(Stored data)

•••

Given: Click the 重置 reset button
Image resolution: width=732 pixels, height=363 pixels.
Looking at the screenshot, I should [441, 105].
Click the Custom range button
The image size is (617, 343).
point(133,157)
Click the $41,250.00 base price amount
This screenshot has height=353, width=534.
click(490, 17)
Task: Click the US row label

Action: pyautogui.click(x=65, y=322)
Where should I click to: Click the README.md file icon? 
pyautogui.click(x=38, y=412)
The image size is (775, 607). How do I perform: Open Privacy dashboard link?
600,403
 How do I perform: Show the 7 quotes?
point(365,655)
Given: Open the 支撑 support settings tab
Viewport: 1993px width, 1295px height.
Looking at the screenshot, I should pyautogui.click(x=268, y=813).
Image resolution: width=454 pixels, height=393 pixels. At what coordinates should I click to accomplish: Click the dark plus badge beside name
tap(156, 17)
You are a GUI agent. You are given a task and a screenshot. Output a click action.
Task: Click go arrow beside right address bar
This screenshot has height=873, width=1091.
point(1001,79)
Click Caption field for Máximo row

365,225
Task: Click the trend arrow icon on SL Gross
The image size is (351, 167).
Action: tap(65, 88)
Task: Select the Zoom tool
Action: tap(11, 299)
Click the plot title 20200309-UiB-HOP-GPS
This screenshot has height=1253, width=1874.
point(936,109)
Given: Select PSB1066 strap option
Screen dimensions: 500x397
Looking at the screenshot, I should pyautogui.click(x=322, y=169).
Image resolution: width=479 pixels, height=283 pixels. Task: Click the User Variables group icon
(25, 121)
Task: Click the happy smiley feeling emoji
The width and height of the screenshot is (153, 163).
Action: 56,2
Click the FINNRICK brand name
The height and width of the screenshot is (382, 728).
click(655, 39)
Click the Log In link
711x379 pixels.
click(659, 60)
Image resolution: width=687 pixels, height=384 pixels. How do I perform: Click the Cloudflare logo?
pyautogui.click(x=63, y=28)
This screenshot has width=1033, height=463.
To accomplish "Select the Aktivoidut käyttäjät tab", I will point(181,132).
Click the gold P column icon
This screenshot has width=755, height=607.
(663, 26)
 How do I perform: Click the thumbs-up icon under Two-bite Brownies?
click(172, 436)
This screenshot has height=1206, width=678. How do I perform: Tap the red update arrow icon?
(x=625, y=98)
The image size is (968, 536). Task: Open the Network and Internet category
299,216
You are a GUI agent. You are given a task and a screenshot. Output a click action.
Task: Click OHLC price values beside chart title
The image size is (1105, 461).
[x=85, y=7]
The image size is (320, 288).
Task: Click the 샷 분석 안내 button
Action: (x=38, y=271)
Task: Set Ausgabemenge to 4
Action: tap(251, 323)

•••

#### [Work item]
Go through the data above and transcribe every entry exactly.

#### [Result below]
Given: Click the 重置 reset button
Image resolution: width=732 pixels, height=363 pixels.
Looking at the screenshot, I should [441, 105].
Click the Custom range button
The image size is (617, 343).
point(133,157)
Click the $41,250.00 base price amount
This screenshot has height=353, width=534.
click(490, 17)
Task: Click the US row label

Action: pyautogui.click(x=65, y=322)
Where should I click to: Click the README.md file icon? 
pyautogui.click(x=38, y=412)
The image size is (775, 607). How do I perform: Open Privacy dashboard link?
600,403
 How do I perform: Show the 7 quotes?
point(365,655)
Given: Open the 支撑 support settings tab
Viewport: 1993px width, 1295px height.
Looking at the screenshot, I should pyautogui.click(x=268, y=813).
Image resolution: width=454 pixels, height=393 pixels. At what coordinates should I click to accomplish: Click the dark plus badge beside name
tap(156, 17)
You are a GUI agent. You are given a task and a screenshot. Output a click action.
Task: Click go arrow beside right address bar
This screenshot has height=873, width=1091.
point(1001,79)
Click Caption field for Máximo row

365,225
Task: Click the trend arrow icon on SL Gross
The image size is (351, 167).
Action: tap(65, 88)
Task: Select the Zoom tool
Action: tap(11, 299)
Click the plot title 20200309-UiB-HOP-GPS
This screenshot has height=1253, width=1874.
point(936,109)
Given: Select PSB1066 strap option
Screen dimensions: 500x397
Looking at the screenshot, I should pyautogui.click(x=322, y=169).
Image resolution: width=479 pixels, height=283 pixels. Task: Click the User Variables group icon
(25, 121)
Task: Click the happy smiley feeling emoji
The width and height of the screenshot is (153, 163).
Action: 56,2
Click the FINNRICK brand name
The height and width of the screenshot is (382, 728).
click(655, 39)
Click the Log In link
711x379 pixels.
click(659, 60)
Image resolution: width=687 pixels, height=384 pixels. How do I perform: Click the Cloudflare logo?
pyautogui.click(x=63, y=28)
This screenshot has width=1033, height=463.
To accomplish "Select the Aktivoidut käyttäjät tab", I will point(181,132).
Click the gold P column icon
This screenshot has width=755, height=607.
(663, 26)
 How do I perform: Click the thumbs-up icon under Two-bite Brownies?
click(172, 436)
This screenshot has height=1206, width=678. How do I perform: Tap the red update arrow icon?
(x=625, y=98)
The image size is (968, 536). Task: Open the Network and Internet category
299,216
You are a GUI agent. You are given a task and a screenshot. Output a click action.
Task: Click OHLC price values beside chart title
The image size is (1105, 461).
[x=85, y=7]
The image size is (320, 288).
Task: Click the 샷 분석 안내 button
Action: (x=38, y=271)
Task: Set Ausgabemenge to 4
Action: tap(251, 323)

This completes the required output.